###@Author Shivam Sharma(28shivamsharma@gmail.com) It is kaggle competition about mining sentiments of given test data. Link of the competition. My program is basic implementation of Naive Bayes.
How do I Run this program?
- First install R and packages listed below:-
- stringr
- openNLP
- NLP
- Run program in given sequence:-
First download the test & train data-set from kaggle link. And please let me know through email if data not found I will provide it by myself. And both test.csv
& train.csv
dataset in data folder of repositary. Then run following programs.
- Adjectives.R
- train.R
- Model.R
###Algorithm:- Algorithm contains 3 major steps:-
- Find features
- Find all probability required for calculating post-prior probability.
- Train on test data.
1.Find Features:-
I took adjectives(JJ/JJS/JJR)
as features for my model. This approach is introduced by B. Pang[1] in
Empirical Methods in Natural Language Processing. I found all adjectives by combining all Phrase and
applying POS Tagging on the corpus. I found number of adjectives greater than 5000.
2.Building Naive Bayes:-
It is one best approach for text classification.It is probabilistic classification based on bayes
theorem with independent features.
(a) I calculated all classes occurring probability(P(class)).

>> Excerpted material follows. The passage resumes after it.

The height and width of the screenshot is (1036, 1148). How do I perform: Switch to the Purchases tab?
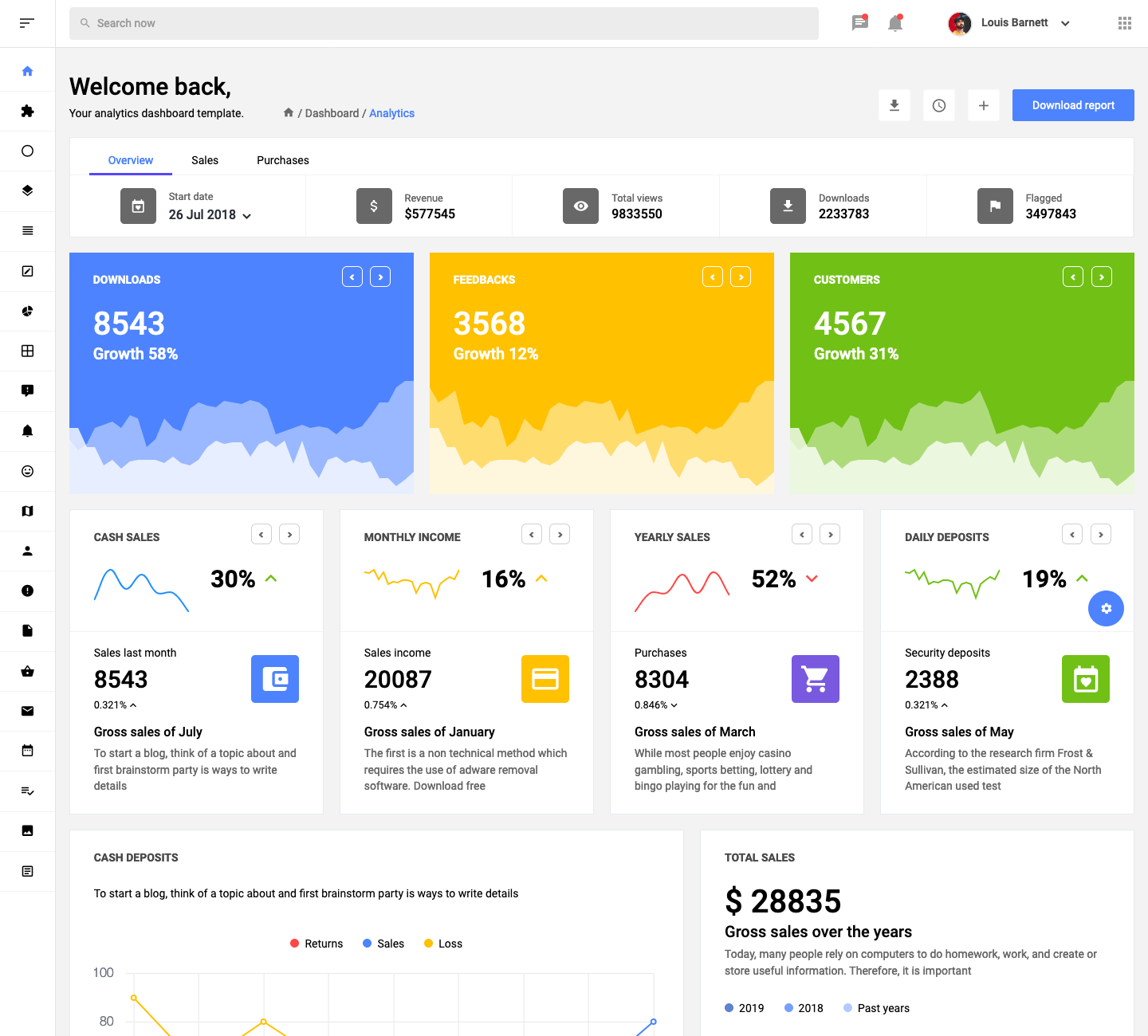tap(282, 160)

(b) Then I calculated all features probability w.r.t each class.
3.Train:-
Applying above model to test data by selecting each sentence and calculating its sentiment.
###References:- [1] B. Pang, L. Lee, and S. Vaithyanathan. Thumbs up?Sentiment classification using machine learnin techniques. In Proceedings of the Conference on Empirical Methods in Natural Language Processing (EMNLP), pages 79-86, 2002.
[2] R. Feldman. Techniques and applications for sentiment analysis. Published in: Magazine Communications of the ACM Volume 56 Issue 4, April 2013 Pages 82-89.